Veiled and Scaled

Dec. 24, 2022

“For nothing is impossible with God.”  Luke 1:37
An unusual, eclectic panel of people.

 

Two teenagers. A staff worker. An executive director. A Hollywood celebrity.

 

All sat erect on their bar stools, all poised and willing to discuss things close to their hearts.

 

“So tell us how community has made your personal challenges bearable,” asked Dionté (Executive Director for UrbanPromise Los Angeles)—the panel facilitator—to our celebrity guest.

 

Community? Hard to define. Ask 100 people and you’re likely to get 100 definitions. But in this particular moment, the community question implied how relational connections can help us weather the storms of life.

 

Our actor paused, looked at the audience. “When my wife started bringing me to church, I didn’t like it,” he chuckled. “I was very confrontational, suspicious and wasn’t very friendly.

 

“But because of the warmness of the congregation who were centered in Jesus,” he continued. “I was, what I might call, loved in.”

 

And then he volunteered a little historical background about his difficult and challenging childhood.

 

“I was raised in an environment where I needed to protect myself emotionally,” reflected our guest. “I needed to survive. Much like some of the kids in our programs.

 

I was veiled and scaled to what love is and what it means to receive love. That’s what community has done for me.  I’ve learned to open myself to other people. Probably the best gift I’ve been given.”

 

Veiled and scaled. Words you might not expect to hear from a successful Hollywood actor—someone known for likable, warmhearted Emmy award-winning roles.

 

Fortunately Craig T Nelson’s church community didn’t give up on him or exploit his fame. They kept loving him. Kept accepting him back. Wouldn’t let him go. Eventually he let down the “veil”, shed the “scales” of fear and opened his heart to their love. Despite his professional success, Craig received a gift that can’t be purchased, contrived or manufactured. Within the hearts of these faithful churchgoers lived a tenacious, patient, intentional, grace-filled love. And since true love can’t be hoarded, bottled or saved, Craig was blindsided by this patient communal force—and it eventually wore down his defenses. This I find fascinating. It was neither doctrine, nor liturgy, nor great sermons that changed Craig’s life. Love did.

 

Christmas speaks to love entering history—in the form of a living, breathing human child. Immanuel, the baby’s name.
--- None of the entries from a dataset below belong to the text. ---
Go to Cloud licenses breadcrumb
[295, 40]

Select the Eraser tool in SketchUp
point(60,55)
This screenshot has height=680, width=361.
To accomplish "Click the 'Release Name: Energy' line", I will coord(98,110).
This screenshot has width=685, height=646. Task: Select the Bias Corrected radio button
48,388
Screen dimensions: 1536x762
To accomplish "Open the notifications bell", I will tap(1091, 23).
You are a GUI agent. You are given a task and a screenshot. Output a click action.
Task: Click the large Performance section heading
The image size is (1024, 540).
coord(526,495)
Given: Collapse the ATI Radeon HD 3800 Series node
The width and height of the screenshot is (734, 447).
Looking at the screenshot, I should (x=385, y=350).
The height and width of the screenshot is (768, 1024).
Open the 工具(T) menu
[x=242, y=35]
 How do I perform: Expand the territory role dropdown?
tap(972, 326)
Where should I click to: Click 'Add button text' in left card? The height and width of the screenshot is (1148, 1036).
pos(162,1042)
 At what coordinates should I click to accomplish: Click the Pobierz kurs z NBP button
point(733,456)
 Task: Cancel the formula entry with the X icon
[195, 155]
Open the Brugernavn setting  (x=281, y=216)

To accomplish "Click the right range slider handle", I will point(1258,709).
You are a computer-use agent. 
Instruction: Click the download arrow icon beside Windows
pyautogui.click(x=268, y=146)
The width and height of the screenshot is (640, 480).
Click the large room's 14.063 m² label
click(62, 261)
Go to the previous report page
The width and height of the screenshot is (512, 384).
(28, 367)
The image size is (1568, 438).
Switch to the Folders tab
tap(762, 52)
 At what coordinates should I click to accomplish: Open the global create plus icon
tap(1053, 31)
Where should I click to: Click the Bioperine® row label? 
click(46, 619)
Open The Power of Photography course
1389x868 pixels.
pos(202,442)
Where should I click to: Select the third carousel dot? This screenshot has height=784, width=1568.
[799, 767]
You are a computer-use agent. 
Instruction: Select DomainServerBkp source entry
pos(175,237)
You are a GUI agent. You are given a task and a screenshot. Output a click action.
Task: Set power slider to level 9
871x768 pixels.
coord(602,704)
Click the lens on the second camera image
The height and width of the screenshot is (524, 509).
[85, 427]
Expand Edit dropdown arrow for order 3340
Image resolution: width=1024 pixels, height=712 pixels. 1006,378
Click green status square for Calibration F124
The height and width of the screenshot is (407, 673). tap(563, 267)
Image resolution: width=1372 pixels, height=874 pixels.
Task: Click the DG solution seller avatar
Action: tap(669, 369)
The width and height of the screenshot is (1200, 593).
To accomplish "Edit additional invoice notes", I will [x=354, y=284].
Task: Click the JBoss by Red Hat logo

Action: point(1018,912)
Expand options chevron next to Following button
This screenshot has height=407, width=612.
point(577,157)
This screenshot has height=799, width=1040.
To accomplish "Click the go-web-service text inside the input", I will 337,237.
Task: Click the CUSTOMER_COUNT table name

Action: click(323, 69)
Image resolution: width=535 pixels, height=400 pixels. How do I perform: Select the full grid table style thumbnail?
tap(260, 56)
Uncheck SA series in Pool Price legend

Translated: God with us. And if God is love as the scriptures argue, Love with us might be an equally accurate translation.

 

But like my friend Craig, love is threatening for those who have been hurt, betrayed, and rejected. Far easier to adorn protective scales than open ourselves to the possible pain of more rejection. Far safer to wear a veil of self assurance, piety, and religiosity than risk the vulnerability of opening ourselves to this love—especially when transmitted through humans who hold the capacity to both hurt and heal.

 

And as our Immanuel—Love with Us—matures to adulthood, his actions and decisions define what this love actually means: compassion, grace, mercy, forgiveness, generosity, truth, and justice for the broken and downtrodden. It’s this gritty, practical love that challenges, threatens, overwhelms and can heal the “veiled and scaled”.

 

So Christmas is much more revolutionary than a sentimental moment providing excuses to drink eggnog, watch It’s a Wonderful Life…again, and run up credit card debt.

 

Christmas celebrates an infusion of divine love into the life stream of our planet. When received and shared with others—everything changes.

 

“Whenever I groan within myself and think how hard it is to keep writing about love in these times of tension and strife which may at any moment become for us all a time of terror,” wrote Dorothy Day, “I think to myself “What else is the world interested in?” What else do we all want, each one of us, except to love and be loved, in our families, in our work, in all our relationships. God is Love.”

 

Roger Angell, at the age of 93, put it another way. “Getting old is the second biggest surprise of my life. But the first, by a mile, is our unceasing need for deep attachment and intimate love.”

 

I’ll close with a third surprise….Love arrived 2000 years ago to teenage parents, in a stable, in Bethlehem as a baby named Jesus, our Immanuel. The impossible now becomes possible. That’s good, hopeful news we can all embrace.  That’s a gift worth sharing.